**READING PASSAGE:**
"""
In addition to seizing the pesticide a number of local, state and federal health and environment offices and departments have joined together in an educational campaign against the use of such pesticides in the home.

Government agencies like Profepa (Procuraduría Federal de Protección al Ambiente, the Mexican equivalent of the EPA in the US) have stated that exposure to the pesticide can result in blurred vision, chills, dizziness and neurological damage.

Source: El Norte, April 4, 2001. Article by Gabriel Simental. El Diario, April 4, 2001. Article by Martín Cortés.

April 2, 2001
Juárez and El Paso Now One Hour Apart

After years of changing to Day Light Savings Time at the same moment, Ciudad Juárez and El Paso are now one hour apart. Since early Sunday morning when El Paso residents turned their clocks ahead one hour the residents of El Paso have been an hour ahead of their cross-border neighbors in Cd. Juárez. Cd. Juárez will move its clocks ahead at the beginning of next month.

Ciudad Juárez was forced to fall out of synch with El Paso by a decree from the federal government. The federal government believes that Cd. Juárez and other border cities will save more energy by waiting for one month to move their clocks ahead an hour.
"""
**BRIEF 1:** Rewrite the part of the news excerpt starting with "Government agencies like" and going on through "and neurological damage.", substituting "impaired vision" for "blurred vision".
**BRIEF 2:** Summarize the news excerpt in two sentences.
The rows on this page have nothing to do with the news excerpt.

**RECORDED DATA:**
"""
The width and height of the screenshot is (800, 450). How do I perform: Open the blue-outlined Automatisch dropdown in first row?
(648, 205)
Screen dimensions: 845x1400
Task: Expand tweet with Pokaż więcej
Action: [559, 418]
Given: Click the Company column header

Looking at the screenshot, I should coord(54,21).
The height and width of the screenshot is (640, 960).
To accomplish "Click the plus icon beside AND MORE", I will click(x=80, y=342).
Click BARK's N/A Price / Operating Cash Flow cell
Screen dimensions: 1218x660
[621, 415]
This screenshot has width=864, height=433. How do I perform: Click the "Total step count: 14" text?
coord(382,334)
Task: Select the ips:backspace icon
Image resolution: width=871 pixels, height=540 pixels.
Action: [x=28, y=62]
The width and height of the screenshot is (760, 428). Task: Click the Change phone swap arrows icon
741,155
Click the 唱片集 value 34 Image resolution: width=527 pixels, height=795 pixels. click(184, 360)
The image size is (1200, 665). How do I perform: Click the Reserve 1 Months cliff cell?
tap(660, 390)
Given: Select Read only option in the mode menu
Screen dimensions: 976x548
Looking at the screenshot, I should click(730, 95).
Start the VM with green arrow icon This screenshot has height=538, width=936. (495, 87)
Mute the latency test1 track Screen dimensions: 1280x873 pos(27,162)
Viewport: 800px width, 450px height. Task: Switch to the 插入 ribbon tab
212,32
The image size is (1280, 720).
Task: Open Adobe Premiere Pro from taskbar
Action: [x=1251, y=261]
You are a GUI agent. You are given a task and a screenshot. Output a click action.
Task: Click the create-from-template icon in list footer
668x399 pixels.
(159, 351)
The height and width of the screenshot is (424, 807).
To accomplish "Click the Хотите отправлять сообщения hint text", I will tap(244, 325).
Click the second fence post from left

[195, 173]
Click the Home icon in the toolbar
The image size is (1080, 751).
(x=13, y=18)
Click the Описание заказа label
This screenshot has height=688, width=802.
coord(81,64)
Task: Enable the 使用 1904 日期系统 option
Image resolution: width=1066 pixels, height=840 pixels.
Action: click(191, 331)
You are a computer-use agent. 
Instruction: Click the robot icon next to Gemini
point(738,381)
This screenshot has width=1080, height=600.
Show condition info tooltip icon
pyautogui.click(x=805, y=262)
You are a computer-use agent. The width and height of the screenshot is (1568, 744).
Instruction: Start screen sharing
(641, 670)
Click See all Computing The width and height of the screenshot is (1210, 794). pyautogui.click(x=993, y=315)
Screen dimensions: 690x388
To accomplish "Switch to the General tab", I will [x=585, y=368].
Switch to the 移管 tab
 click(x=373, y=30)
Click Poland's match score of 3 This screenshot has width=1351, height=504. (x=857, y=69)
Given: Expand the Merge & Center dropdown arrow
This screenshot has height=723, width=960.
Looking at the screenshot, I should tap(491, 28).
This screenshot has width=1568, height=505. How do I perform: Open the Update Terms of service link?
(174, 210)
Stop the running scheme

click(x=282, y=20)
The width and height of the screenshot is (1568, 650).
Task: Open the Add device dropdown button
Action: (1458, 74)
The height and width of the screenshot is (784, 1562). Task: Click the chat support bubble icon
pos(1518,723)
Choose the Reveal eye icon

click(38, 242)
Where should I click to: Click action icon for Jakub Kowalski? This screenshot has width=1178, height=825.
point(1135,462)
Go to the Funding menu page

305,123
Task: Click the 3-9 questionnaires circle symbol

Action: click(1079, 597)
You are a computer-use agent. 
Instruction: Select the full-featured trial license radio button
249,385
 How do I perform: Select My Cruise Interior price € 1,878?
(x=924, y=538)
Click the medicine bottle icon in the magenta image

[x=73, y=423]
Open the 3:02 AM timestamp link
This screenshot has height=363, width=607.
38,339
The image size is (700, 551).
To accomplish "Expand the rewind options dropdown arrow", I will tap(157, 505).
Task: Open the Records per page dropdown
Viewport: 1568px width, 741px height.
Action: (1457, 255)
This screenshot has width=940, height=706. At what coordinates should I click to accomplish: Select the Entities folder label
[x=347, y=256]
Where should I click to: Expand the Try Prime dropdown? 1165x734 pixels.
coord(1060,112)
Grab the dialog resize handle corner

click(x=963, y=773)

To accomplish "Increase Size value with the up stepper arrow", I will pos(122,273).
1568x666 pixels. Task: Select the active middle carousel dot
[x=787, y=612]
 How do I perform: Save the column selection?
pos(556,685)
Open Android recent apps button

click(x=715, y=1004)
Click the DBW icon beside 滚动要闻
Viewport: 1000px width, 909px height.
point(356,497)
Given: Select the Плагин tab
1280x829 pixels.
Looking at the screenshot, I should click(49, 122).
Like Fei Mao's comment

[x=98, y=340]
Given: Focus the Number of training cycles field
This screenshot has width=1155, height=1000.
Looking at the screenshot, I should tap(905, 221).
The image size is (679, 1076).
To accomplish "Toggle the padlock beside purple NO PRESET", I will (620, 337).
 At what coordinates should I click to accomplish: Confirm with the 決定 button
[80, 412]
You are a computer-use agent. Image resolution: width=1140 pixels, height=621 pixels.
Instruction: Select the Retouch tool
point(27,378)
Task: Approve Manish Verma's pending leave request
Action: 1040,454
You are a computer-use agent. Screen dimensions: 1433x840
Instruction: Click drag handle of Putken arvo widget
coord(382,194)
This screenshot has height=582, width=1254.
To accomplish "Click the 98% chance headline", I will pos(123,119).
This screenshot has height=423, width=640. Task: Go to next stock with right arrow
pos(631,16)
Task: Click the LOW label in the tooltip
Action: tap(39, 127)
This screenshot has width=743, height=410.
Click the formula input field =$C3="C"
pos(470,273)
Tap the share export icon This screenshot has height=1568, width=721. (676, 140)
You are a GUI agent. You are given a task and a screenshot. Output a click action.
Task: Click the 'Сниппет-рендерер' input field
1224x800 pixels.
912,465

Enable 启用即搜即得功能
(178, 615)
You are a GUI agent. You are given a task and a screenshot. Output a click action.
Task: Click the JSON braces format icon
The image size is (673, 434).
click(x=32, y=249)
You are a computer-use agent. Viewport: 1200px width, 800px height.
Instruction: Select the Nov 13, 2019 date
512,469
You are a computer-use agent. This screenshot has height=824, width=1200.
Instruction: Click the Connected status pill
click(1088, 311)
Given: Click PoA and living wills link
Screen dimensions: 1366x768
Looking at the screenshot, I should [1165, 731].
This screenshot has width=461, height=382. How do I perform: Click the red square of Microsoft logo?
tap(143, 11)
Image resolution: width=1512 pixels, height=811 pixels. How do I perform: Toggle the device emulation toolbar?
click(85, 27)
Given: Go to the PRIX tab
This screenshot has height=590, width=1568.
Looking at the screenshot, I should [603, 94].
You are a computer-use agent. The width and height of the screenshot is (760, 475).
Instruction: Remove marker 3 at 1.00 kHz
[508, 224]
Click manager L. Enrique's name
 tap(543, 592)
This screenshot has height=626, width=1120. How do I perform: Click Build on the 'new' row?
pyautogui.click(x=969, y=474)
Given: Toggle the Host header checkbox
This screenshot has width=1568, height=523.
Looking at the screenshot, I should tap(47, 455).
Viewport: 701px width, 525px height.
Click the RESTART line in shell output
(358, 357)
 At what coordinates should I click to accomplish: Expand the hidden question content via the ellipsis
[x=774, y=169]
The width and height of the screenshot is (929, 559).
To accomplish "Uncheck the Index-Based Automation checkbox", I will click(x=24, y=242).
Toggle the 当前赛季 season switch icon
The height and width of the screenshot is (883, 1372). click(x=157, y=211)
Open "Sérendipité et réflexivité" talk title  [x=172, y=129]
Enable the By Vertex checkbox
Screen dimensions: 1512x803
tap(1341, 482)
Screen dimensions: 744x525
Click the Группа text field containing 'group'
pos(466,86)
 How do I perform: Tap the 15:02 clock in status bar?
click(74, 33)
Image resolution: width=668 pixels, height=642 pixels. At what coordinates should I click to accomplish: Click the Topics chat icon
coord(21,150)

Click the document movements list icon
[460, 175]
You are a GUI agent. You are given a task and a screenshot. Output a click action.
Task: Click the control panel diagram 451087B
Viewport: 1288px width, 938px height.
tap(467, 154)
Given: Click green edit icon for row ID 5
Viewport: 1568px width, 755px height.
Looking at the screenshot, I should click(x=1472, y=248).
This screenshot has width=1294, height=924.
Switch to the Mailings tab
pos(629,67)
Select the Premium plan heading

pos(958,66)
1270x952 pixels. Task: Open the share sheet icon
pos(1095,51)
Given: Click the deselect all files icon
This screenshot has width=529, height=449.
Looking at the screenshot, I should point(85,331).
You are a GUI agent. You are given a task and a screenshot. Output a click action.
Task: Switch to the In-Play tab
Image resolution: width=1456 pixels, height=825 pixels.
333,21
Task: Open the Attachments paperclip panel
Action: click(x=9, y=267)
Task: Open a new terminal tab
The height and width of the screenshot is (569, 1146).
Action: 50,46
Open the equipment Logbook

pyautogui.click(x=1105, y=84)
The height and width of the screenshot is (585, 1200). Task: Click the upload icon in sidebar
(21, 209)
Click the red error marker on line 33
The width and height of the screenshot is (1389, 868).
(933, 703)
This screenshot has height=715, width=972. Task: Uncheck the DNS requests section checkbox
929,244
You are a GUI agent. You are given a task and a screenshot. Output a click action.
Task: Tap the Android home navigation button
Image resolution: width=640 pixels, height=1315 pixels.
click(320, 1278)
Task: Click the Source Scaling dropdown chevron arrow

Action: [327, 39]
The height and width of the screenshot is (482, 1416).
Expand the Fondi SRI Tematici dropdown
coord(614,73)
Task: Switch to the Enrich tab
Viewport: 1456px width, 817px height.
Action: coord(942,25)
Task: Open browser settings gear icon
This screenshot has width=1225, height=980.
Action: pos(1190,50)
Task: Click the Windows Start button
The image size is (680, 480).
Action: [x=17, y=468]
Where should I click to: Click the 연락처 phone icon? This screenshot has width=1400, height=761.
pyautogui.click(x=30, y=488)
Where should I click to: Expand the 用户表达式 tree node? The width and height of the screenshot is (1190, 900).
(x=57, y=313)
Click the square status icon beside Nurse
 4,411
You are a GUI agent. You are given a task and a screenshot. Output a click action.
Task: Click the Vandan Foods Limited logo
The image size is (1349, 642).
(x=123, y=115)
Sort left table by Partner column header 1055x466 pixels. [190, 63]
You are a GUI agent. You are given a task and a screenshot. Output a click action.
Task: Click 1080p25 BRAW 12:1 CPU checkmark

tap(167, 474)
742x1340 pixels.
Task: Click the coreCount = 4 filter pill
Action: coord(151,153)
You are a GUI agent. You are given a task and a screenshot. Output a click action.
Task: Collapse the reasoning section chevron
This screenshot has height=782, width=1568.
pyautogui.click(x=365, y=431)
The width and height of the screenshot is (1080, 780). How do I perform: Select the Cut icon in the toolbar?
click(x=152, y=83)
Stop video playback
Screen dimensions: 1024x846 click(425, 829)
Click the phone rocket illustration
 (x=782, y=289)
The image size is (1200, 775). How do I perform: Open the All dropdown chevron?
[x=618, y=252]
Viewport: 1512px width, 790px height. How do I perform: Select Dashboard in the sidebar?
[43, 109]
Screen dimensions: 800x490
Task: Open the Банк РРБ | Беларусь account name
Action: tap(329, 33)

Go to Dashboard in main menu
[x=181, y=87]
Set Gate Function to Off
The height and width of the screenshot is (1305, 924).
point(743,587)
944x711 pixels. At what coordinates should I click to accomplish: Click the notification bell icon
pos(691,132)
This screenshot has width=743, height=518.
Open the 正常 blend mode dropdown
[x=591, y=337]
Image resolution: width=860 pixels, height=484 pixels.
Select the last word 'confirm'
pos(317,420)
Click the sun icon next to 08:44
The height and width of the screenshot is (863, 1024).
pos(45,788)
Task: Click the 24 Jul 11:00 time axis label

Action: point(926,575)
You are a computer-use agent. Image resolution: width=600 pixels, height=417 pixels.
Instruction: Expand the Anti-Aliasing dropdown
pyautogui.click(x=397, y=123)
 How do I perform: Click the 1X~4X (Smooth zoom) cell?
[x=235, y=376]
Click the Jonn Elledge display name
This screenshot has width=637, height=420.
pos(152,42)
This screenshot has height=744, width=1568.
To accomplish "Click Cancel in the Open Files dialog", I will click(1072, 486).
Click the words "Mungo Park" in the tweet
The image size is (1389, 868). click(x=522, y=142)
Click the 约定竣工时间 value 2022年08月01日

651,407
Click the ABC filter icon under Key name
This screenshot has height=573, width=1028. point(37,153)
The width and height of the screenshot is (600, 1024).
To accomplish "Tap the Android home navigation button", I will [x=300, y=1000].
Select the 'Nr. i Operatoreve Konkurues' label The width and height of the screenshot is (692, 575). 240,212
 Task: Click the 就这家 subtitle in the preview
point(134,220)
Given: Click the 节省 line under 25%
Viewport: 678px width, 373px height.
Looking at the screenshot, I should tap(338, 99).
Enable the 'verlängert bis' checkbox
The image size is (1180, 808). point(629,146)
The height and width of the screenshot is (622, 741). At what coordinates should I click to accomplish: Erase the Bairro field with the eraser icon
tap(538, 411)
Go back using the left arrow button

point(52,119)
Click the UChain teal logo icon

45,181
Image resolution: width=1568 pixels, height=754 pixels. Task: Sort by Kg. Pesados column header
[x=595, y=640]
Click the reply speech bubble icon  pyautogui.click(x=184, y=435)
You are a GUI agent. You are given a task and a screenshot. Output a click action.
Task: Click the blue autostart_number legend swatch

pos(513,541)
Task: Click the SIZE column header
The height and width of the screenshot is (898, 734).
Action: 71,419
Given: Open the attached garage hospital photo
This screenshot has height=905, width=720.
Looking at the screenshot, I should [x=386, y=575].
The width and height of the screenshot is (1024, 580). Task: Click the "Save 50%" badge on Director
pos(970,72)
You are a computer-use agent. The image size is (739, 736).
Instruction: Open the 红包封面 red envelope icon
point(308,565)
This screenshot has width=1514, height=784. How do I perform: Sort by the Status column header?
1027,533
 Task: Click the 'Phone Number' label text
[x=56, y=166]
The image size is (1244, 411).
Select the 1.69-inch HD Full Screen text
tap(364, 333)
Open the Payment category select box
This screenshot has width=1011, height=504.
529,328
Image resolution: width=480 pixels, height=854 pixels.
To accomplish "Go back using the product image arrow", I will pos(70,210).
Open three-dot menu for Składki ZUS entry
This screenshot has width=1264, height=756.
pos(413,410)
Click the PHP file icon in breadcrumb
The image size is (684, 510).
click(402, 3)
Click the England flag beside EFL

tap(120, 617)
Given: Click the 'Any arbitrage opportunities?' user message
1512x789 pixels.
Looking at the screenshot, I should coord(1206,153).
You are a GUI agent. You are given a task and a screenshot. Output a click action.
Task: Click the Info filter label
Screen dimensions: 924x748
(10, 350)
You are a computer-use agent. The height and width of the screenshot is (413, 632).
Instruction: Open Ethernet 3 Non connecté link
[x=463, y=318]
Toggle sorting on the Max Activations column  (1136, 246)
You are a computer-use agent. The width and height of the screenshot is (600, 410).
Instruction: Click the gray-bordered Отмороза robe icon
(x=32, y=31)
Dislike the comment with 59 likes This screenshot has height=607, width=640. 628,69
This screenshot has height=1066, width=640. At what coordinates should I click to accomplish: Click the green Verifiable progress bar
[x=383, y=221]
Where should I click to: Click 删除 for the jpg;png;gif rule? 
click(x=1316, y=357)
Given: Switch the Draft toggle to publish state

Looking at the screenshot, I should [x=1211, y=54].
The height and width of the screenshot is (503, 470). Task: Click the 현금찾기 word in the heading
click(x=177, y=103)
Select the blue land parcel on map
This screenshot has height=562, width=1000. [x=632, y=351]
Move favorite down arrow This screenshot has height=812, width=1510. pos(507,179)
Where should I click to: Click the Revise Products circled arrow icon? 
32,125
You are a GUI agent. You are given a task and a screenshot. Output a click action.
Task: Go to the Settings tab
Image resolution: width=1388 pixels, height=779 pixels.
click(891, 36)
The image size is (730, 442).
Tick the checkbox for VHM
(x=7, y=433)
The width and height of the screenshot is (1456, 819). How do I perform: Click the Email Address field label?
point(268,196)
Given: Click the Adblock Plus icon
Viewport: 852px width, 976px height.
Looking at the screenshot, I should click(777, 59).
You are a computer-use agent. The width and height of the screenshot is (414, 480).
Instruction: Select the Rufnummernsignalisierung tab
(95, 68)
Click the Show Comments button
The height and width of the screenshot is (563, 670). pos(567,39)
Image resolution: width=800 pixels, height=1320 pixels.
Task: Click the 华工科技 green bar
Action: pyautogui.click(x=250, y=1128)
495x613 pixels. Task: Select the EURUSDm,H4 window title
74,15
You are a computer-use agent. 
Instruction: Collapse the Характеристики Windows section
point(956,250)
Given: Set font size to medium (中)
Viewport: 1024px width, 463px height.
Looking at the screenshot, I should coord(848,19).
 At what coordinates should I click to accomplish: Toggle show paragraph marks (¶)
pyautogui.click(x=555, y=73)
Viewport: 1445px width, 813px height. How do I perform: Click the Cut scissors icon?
"""
**EXERCISE RESULT 1:**
Government agencies like Profepa (Procuraduría Federal de Protección al Ambiente, the Mexican equivalent of the EPA in the US) have stated that exposure to the pesticide can result in impaired vision, chills, dizziness and neurological damage.

**EXERCISE RESULT 2:** Government agencies say exposure to a seized pesticide can cause blurred vision, chills, dizziness and neurological damage, and local, state and federal health and environment offices have joined in an educational campaign against using such pesticides in the home. Because of a federal decree meant to save energy, Ciudad Juárez will move its clocks ahead a month after El Paso, so the two cities are now one hour apart.